__Your task__.
The task calls for each record to be given again exactly.
- - - -
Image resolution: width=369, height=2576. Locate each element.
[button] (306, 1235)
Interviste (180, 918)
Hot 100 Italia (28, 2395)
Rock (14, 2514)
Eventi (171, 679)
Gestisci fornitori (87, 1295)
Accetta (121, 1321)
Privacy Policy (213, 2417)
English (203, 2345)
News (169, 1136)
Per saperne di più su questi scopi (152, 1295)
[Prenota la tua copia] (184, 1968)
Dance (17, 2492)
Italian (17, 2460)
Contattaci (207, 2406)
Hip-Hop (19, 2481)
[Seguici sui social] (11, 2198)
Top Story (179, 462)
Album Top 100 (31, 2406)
- - - -
__Result__.
Image resolution: width=369, height=2576. Locate each element.
[button] (306, 1235)
Interviste (180, 918)
Hot 100 Italia (28, 2395)
Rock (14, 2514)
Eventi (171, 679)
Gestisci fornitori (87, 1295)
Accetta (121, 1321)
Privacy Policy (213, 2417)
English (203, 2345)
News (169, 1136)
Per saperne di più su questi scopi (152, 1295)
[Prenota la tua copia] (184, 1968)
Dance (17, 2492)
Italian (17, 2460)
Contattaci (207, 2406)
Hip-Hop (19, 2481)
[Seguici sui social] (11, 2198)
Top Story (179, 462)
Album Top 100 (31, 2406)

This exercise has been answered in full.